> Supplied passage
Rachael Speare, AVC 2020, traveled to Nain and Natuashish in 2019 as one of the student participants on the Chinook Project. As part of the experience, the students craft various pieces of reflective writing.
When I found out I was going to be part of the 2019 Chinook Project team I was overjoyed. I felt so lucky for such a unique opportunity in my fourth year. I love the One Health concept in veterinary medicine and was really excited to be involved in a project that embodies this mantra. The Chinook Project simultaneously provides veterinary care to local animals, helps establish zoonotic disease control with Rabies vaccinations, teaches public education on how to control animal populations and helps build trust between community members and veterinary professionals.
I spent so much time looking forward to this rotation and imagining what it would have in store but, as the time grew nearer I started to have a nervous feeling in the pit of my stomach. It was the same feeling that I get standing on the edge of a high diving board; and I don’t like heights. I didn’t understand what I was nervous about. I had climbed up this ladder on my own accord, but I felt afraid to jump off. I had uncertainty in my own skills and was unsure if I would be a benefit to the project. I wondered if I would land smoothly or if I would belly flop.
The first night was tough. We finished setting up the clinic and opened the doors for evening appointments. I felt clumsy with my basic technical skills and my client interactions felt forced and unnatural. I wondered if I was lagging behind but one day into the rotation I decided I had my analogy all wrong. I wasn’t going through clinic days in freefall or jumping into this alone. The support I had from my fellow classmates and clinicians on the team disproved my notion.

> Supplied data
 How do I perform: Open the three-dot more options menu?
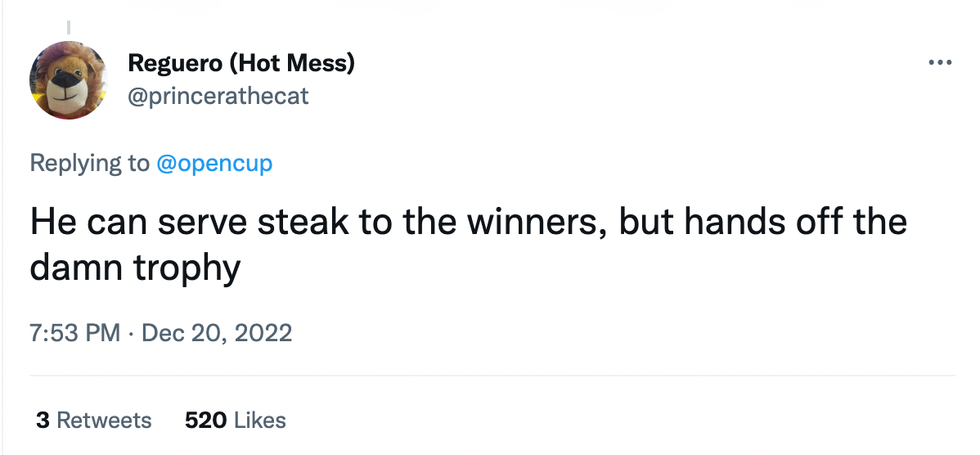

> Exercise 1
In the reflection on the Chinook Project, rewrite the paragraph beginning "When I found out I was going to be part of the 2019 Chinook Project team" as a short bulleted list that keeps its main facts.
> Exercise 2
Continue the reflection on the Chinook Project with a paragraph that picks up after its final sentence.
The material has no role in this work.

> Written answer 1
- Being chosen for the 2019 Chinook Project team as a fourth-year student felt like a lucky, unique opportunity.
- The project appealed because it embodies the One Health concept in veterinary medicine.
- It provides veterinary care to local animals.
- It supports zoonotic disease control through Rabies vaccinations.
- It offers public education on controlling animal populations.
- It helps build trust between community members and veterinary professionals.

> Written answer 2
Everyday I felt more natural in our makeshift clinic and the whirlwind environment. I felt more connected with our clients and more confident with my clinical skills. The fast-paced environment turned from overwhelming to enthralling. This change in perspective can be attributed to many factors. It came from clinicians standing back, letting students develop their skills, and challenging us to step outside of our comfort zones. It came from getting tips from my fellow classmates and working as partners on anesthesia and surgery. It came from daily rounds where as a team we shared our goals and accomplishments. It came from the absolutely overwhelming hospitality we felt within seconds of stepping off of the plane in Nain. Everyday a sense of comradery grew within our team.
I became comfortable in things that initially frightened me. We were using anesthetic drugs that I had no prior experience with. We had limited monitoring equipment and so I had to rely on qualitative parameters to assess how my patient was doing, rather than the normal values and machine outputs I had grown to rely on in my previous experiences. I learned to adapt my normal physical exam protocol to the variety of patient temperaments we saw. By the end of our week in Nain I felt excited and ready to take on a new clinic in Natuashish.
The only part of that analogy that I had right was that like the drop from a diving board, my time on the Chinook Project went by in what felt like the blink of an eye. I am so grateful for the communities that hosted us, the pet owners who trusted us, and for the friendships developed with my teammates.